■ Source extract

Edit: Here’s the changeset: https://www.openstreetmap.org/changeset/128574390

Steps in JOSM

  1. Enable Tag Editor plugin
    • Edit > Preferences > Plugins
    • Download list of plugins
    • Select tageditor plugin
    • Update
  2. Set Carto as basemap
    • Imagery > OpenStreetmap Carto
    • Layer view options (eye with gradient underneath) > Set opacity to about 25%
  3. Enable Overpass API download
    • Edit > Preferences
    • Select Expert Mode (in lower left corner)
  4. Download Data
    • File > Download data > Download from Overpass API
    • Query wizard > cuisine=* AND -(cuisine~"^(a|b)(;(a|b))*$") in "Your Location"
      • Replace both a|b with the long list of cuisines below
      • Replace Your Location with your country, state, region, or city
    • Build query
      • If you prefer, you can copy the whole query text from below
    • Download
  5. Filter cuisines so they disappear after they’ve been fixed
    • Windows > Filter
    • Add filter (plus in lower left of filter window)
    • Select case sensitive
    • Search string: cuisine~"(a|b)(;(a|b))*"
      • Replace both a|b with long list of cuisines below
    • Submit filter
    • If you find other common tags to filter, add them to both places in the filter
  6. Open Tag Editor
    • Edit > Search cuisine=* (or CTRL+F)
      • (A regular select all would also select the nodes that make up buildings)
    • Data > Tag multiple objects (or CTRL+T)

■ Data lines

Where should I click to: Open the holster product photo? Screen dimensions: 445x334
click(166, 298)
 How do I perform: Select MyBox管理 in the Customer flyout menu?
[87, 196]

■ Problems to solve
1. List the headings of the numbered steps in the JOSM cuisine instructions above.
2. Reproduce the part of the JOSM cuisine instructions starting with "Steps in JOSM" and going on through "lower left corner)".
3. According to the JOSM cuisine instructions, what opacity should the Carto basemap layer be set to?

■ Answers given
1.
1. Enable Tag Editor plugin
2. Set Carto as basemap
3. Enable Overpass API download
4. Download Data
5. Filter cuisines so they disappear after they’ve been fixed
6. Open Tag Editor

2.
Steps in JOSM

  1. Enable Tag Editor plugin
    • Edit > Preferences > Plugins
    • Download list of plugins
    • Select tageditor plugin
    • Update
  2. Set Carto as basemap
    • Imagery > OpenStreetmap Carto
    • Layer view options (eye with gradient underneath) > Set opacity to about 25%
  3. Enable Overpass API download
    • Edit > Preferences
    • Select Expert Mode (in lower left corner)

3. About 25%.